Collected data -
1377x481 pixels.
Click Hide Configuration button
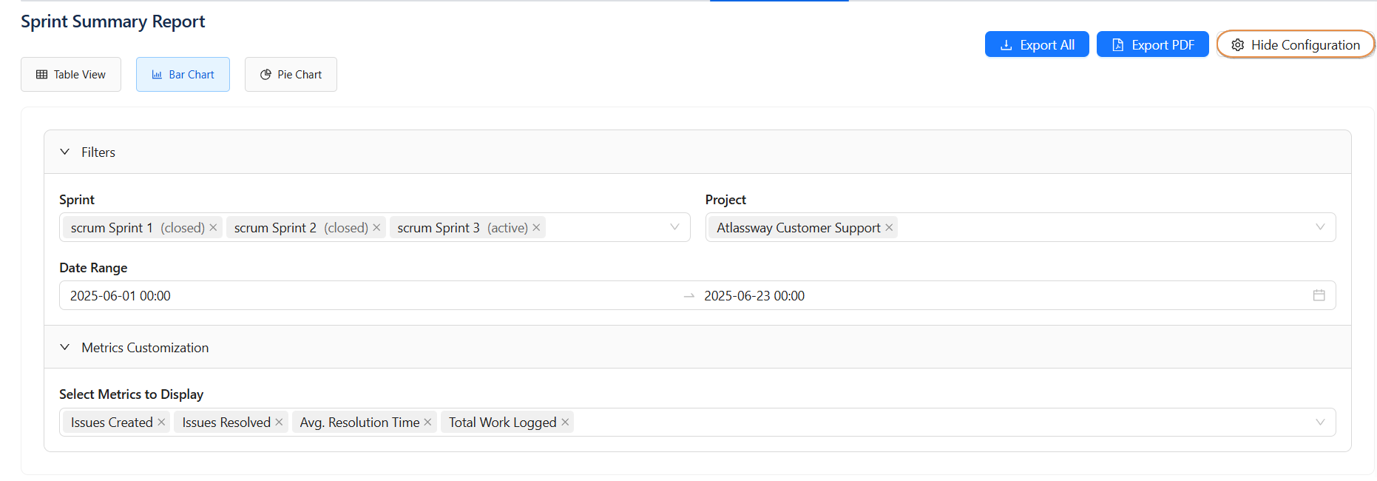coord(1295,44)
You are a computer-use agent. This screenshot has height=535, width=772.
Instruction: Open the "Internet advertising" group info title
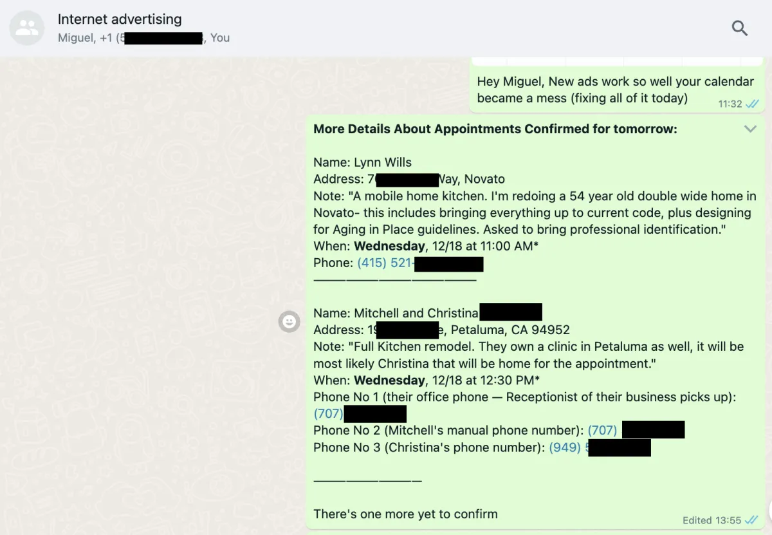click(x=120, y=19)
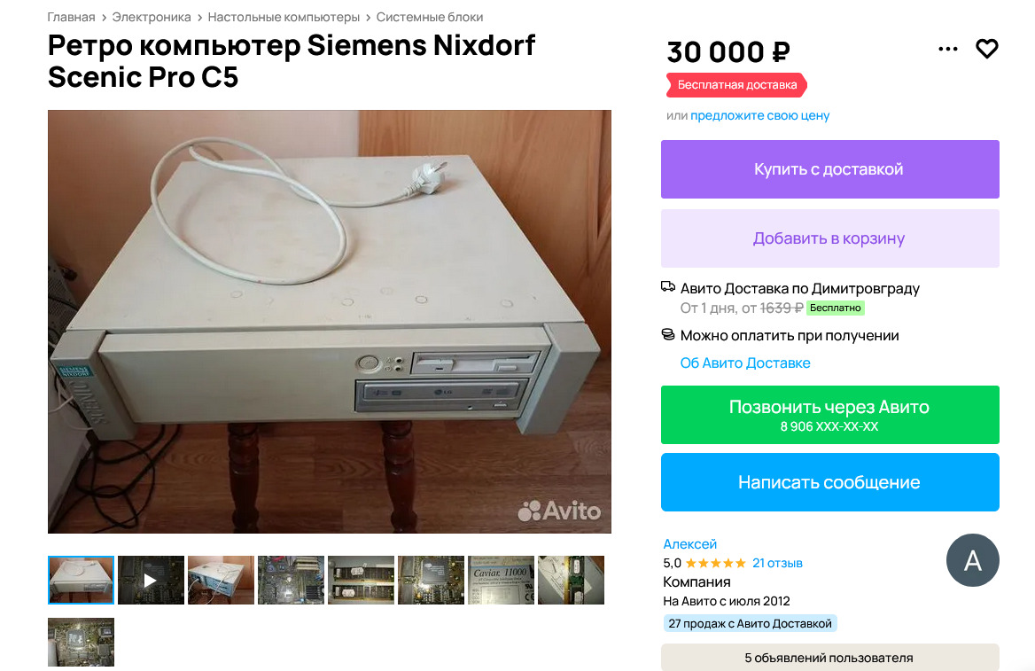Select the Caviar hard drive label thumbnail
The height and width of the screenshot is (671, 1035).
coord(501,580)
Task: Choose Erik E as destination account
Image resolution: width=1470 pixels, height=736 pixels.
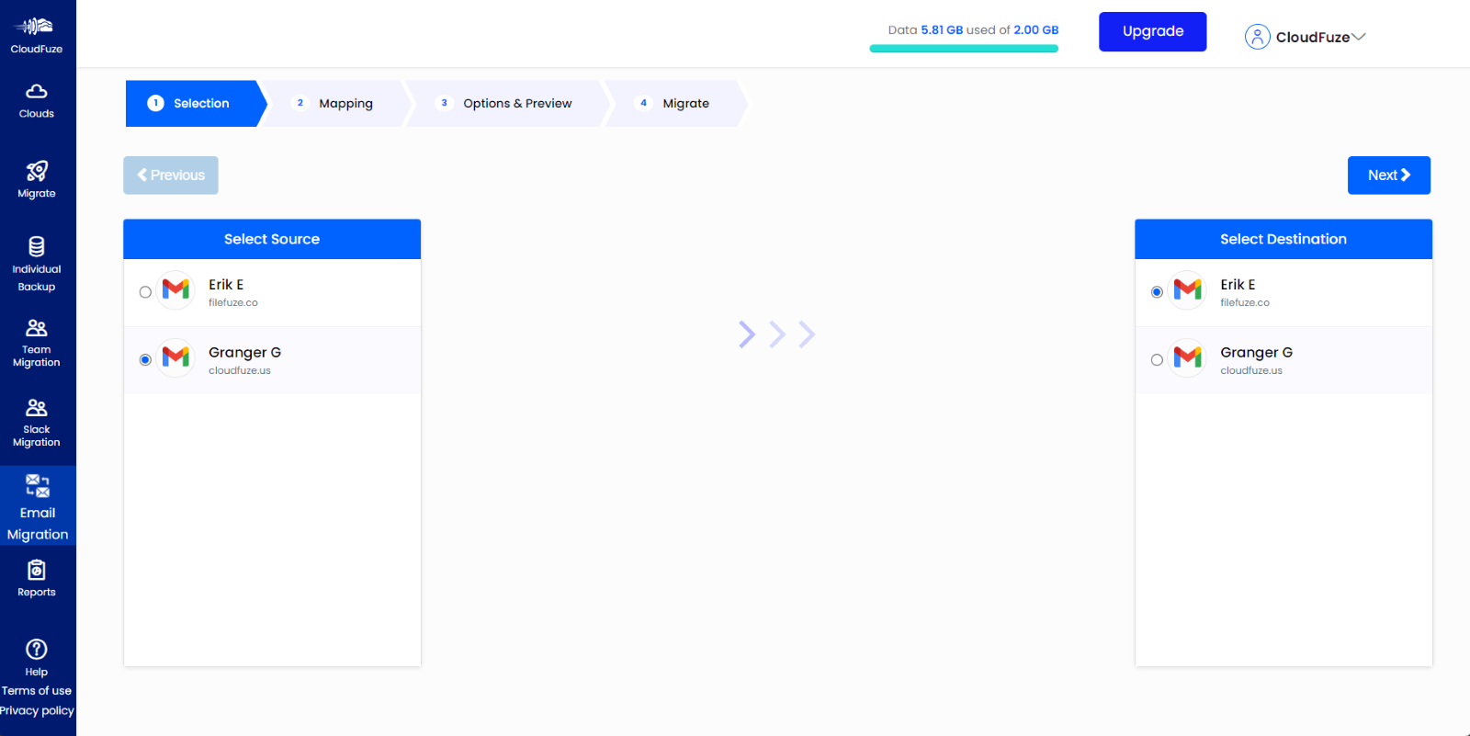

AIM OF THE EXERCISE - Look through the records and gather every line containing "pixels".

SOLUTION -
1377x481 pixels.
Image resolution: width=1470 pixels, height=736 pixels.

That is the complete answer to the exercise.